EXERCISE DESCRIPTION> In the square-root question below, why does the poster use this approach despite knowing the code could be more efficient and accurate?

Start EXCERPT PROVIDED

Morgan
Morgan

Reputation: 153

C++ Finding square root without sqrt function loop glitching

So I am making this as a homework assignment. I understand that there are so many ways that this code could be more efficient and accurate but this is the way my professor wants it done.

I am having problems with the loop. When I ask for the square root of 67 it does find it but it loops the correct answer 3 times.

Enter a value to be square rooted: 
67
33.5
guess = 17.75
guess = 10.7623
guess = 8.49387
guess = 8.19096
guess = 8.18535
guess = 8.18535
guess = 8.18535
The program took 7 guess to find an estimation. 

When I try to find the square root of 5 it finds it but continues to loop indefinitely

using namespace std;

int main()
{
double guess2;
double squarenumber;
double guess1;
int numofguess = 0;

cout << "Enter a value to be square rooted: " << endl;
cin >> squarenumber;
guess1 = squarenumber/2;
cout << guess1 << endl;

do 
{

guess2 = (guess1 - (((guess1 * guess1) - squarenumber)/(2* guess1)));
guess1 = guess2;

cout << "guess = " << guess2 << endl;

numofguess = numofguess + 1;

} while ((guess2 * guess2) > squarenumber);

cout<< "The program took "<< numofguess <<" guess to find an estimation.";

return 0;
}

Upvotes: 1

Views: 1048

Answers (2)

End EXCERPT PROVIDED
Start STORED ROWS

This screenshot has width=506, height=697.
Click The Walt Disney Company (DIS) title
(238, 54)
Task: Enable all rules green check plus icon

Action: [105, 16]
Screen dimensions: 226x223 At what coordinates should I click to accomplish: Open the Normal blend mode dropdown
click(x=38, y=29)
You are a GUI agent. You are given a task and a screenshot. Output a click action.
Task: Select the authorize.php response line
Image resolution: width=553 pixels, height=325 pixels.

End STORED ROWS

THE ANSWER> The code is for a homework assignment, and this is the way the poster's professor wants it done.